Comparison of the OS between the high (abnormal) serum CYFRA21-1 level group (CYFRA21-1 ≥3.3 ng/mL) and the normal level group (CYFRA21-1 <3.3 ng/mL) is shown in Table 6 and Figure 3. The MST of patients with high CYFRA21-1 level was significantly shorter than that of those with normal CYFRA21-1 level (43 months vs. 56 months, P<0.0001).
Table 6. Comparison of OS between normal CYFRA21-1 (< 3.3 ng/mL) and high CYFRA21-1 level (≥ 3.3 ng/mL) groups by log-rank test*.
Group | n | Death | Censored in the first 2 years (%) | Censored between the 3rd and 5th year (%) | MST (95%CI) | 2-year rate, % | 5-year rate, % |
---|---|---|---|---|---|---|---|
High | 63 | 50 | 3 (4.76) | 2 (5.56) | 43 (20.778, 65.222) | 60.0 | 14.1 |
Normal | 106 | 57 | 2 (1.89) | 8 (10.67) | 56 (50.530, 61.470) | 68.3 | 43.8 |
*log-rank, χ2=14.700, P<0.0001.
Discussion
Arriagade et al.[6] reported in a randomized controlled trial that NSCLC patients who received postoperative platinum-based adjuvant chemotherapy exhibited a significant 4.1% absolute increase in the 5-year survival rate (44.5% vs. 40.4%).
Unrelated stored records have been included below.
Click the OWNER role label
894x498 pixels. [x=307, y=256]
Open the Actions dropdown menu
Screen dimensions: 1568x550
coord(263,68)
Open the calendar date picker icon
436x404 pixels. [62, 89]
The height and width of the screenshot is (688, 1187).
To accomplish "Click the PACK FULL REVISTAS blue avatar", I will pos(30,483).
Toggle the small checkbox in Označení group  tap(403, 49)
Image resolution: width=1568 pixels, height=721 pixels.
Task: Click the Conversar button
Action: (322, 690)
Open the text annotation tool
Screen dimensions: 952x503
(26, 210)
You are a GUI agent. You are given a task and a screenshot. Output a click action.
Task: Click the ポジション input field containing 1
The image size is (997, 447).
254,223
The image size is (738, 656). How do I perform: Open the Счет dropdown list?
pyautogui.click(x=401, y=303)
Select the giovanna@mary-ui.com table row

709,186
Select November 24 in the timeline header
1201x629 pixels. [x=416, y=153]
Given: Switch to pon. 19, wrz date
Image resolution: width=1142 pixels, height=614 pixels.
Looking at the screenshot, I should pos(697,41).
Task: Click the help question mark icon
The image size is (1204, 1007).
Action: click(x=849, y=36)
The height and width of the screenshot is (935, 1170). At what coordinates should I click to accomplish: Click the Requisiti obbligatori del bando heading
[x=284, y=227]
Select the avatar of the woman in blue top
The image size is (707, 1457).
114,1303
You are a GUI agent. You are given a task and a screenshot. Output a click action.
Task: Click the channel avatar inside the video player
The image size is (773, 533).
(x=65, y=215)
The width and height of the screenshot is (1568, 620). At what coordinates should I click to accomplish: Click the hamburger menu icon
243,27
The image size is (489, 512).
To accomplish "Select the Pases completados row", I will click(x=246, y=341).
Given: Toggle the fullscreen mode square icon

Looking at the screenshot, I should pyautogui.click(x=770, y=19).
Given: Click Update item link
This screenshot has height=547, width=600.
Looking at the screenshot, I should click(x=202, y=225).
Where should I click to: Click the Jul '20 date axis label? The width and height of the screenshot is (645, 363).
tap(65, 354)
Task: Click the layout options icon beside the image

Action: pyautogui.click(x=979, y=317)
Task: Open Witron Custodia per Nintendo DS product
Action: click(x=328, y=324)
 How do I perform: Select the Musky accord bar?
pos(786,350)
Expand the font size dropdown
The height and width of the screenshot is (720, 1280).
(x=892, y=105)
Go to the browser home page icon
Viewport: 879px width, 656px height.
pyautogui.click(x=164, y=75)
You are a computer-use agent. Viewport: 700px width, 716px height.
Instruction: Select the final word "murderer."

However, not all patients who underwent adjuvant chemotherapy can achieve the desired effect, and sometimes they even had poor prognosis. This single-center retrospective analysis showed that the 5-year survival rate of high serum CEA or CYFRA21-1 level group was poorer than that of the normal level group after a two-cycle adjuvant platinum-based chemotherapy. We established a Cox regression model with age, gender, histological type, T stage, N stage, CEA level, CYFRA21-1 level, and drug option as variables. The results showed N stage, CEA level, and CYFRA21-1 level are prognostic factors for OS, whereas N stage and CEA level are prognostic factors for DFS. As N stage escalated, OS and DFS became poorer in this study. N stage is one of the main prognostic factors used in routine clinical practice for NSCLC patients[7,8].
Studies on TMs presently focus on stage prediction, curative effect, and prognosis. Kawachi et al.[2] divided the preoperative CEA level into normal group (≤5 ng/mL), high group (≤30 ng/mL), and very high group (>30 ng/mL). The results suggest that the preoperative CEA level was a highly positive predictor of the pathologic stage. Ishiguro et al.[3] retrospectively analyzed 24 NSCLC patients with high serum CEA levels (>5 ng/mL) and received chemotherapy followed by surgery. Serum CEA levels after chemotherapy significantly decreased in patients who achieved partial response; by contrast, no significant difference was observed in the CEA levels of patients with either stable disease or no response to chemotherapy. A number of studies[9,10] also suggested that serum CYFRA21-1 levels constituted the prognostic factors for advanced NSCLC patients receiving chemotherapy. A meta-analysis[11] which included 2,063 NSCLC patients, suggested that high serum CYFRA21-1 level before treatment was a poor prognostic factor.
In conclusion, this study suggests that either elevated serum CEA level or elevated serum CYFRA21-1 level after a two-cycle adjuvant chemotherapy following complete resection is a poor prognostic factor.
Footnotes
No potential conflicts of interest are disclosed.